[Task directions]
In the text on alcohol ads in magazines, write out the part starting at "Centers for Disease Control and Prevention, USA." and ending at "Control and Prevention)", changing "Centers for Disease Control and Prevention" to "CDC" wherever it appears.

[Text passage]
•••
Centers for Disease Control and Prevention, USA. MMWR Morb. Mortal. Wkly. Rep. 2007; 56(30): 763-767.

Copyright

(Copyright © 2007, (in public domain), Publisher U.S. Centers for Disease Control and Prevention)

DOI

unavailable

PMID

17673897

Abstract

Alcohol consumption among persons aged 12-20 years contributes to the three leading causes of death (unintentional injury, homicide, and suicide) in this age group in the United States and is associated with other health-risk behaviors, including high-risk sexual activity, smoking, and physical fighting. Recent studies have documented the contribution of alcohol marketing to underage drinking. In 2000, the trade association for the wine industry changed its voluntary marketing code to stop advertising in magazines in which youths aged 12-20 years were >30% of the audience. In 2003, this threshold was adopted by the trade associations for beer and liquor producers. To determine the proportion of alcohol advertisements placed in magazines with disproportionately large youth readerships (i.e., >15% of readers aged 12-20 years) and to assess the proportion of youths exposed to these advertisements, the Center on Alcohol Marketing and Youth (Health Policy Institute, Georgetown University, District of Columbia) evaluated the placement of alcohol advertisements in 143 national magazines for which readership composition data were available for 2001-2005; these 143 publications accounted for approximately 90% of expenditures for all alcohol advertising in national print magazines. This report summarizes the results of that study, which indicated that alcohol advertising remained common in magazines with >15% youth readership but decreased substantially in magazines with >30% youth readership. These results suggest that although voluntary industry standards have reduced youth exposure to alcohol advertising in magazines, strengthening these standards by establishing a >15% youth readership threshold would further reduce exposure. In addition, independent monitoring of youth exposure to alcohol advertising should continue, as recommended by the U.S. Congress and Surgeon General.
•••
[Provided information]
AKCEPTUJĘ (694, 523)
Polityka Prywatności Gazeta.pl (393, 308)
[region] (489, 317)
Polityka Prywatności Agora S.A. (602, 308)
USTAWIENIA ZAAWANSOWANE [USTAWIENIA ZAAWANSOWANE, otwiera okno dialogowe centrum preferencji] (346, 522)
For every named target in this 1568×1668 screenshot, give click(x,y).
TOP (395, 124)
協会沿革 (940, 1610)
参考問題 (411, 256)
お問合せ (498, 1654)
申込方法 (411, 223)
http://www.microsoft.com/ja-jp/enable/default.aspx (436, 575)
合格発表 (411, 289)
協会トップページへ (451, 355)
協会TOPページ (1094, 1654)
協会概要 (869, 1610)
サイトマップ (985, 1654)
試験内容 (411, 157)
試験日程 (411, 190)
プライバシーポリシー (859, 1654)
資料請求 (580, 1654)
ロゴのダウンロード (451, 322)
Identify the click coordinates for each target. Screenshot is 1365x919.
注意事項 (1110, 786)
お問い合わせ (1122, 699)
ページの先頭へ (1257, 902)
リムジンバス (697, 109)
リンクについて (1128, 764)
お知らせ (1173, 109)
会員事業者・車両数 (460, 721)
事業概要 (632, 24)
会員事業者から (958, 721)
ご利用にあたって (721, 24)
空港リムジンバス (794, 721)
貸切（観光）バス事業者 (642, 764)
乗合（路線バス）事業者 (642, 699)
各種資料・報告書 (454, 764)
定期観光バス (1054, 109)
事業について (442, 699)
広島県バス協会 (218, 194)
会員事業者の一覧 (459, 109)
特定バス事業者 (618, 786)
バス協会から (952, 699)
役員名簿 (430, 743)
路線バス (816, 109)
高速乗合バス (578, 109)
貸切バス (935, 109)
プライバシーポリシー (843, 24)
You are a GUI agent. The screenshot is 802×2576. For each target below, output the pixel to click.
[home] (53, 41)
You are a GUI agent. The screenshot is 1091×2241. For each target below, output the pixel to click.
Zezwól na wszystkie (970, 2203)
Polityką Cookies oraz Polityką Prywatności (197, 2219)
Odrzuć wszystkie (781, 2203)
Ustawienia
•••
[Response to the exercise]
CDC, USA. MMWR Morb. Mortal. Wkly. Rep. 2007; 56(30): 763-767.

Copyright

(Copyright © 2007, (in public domain), Publisher U.S. CDC)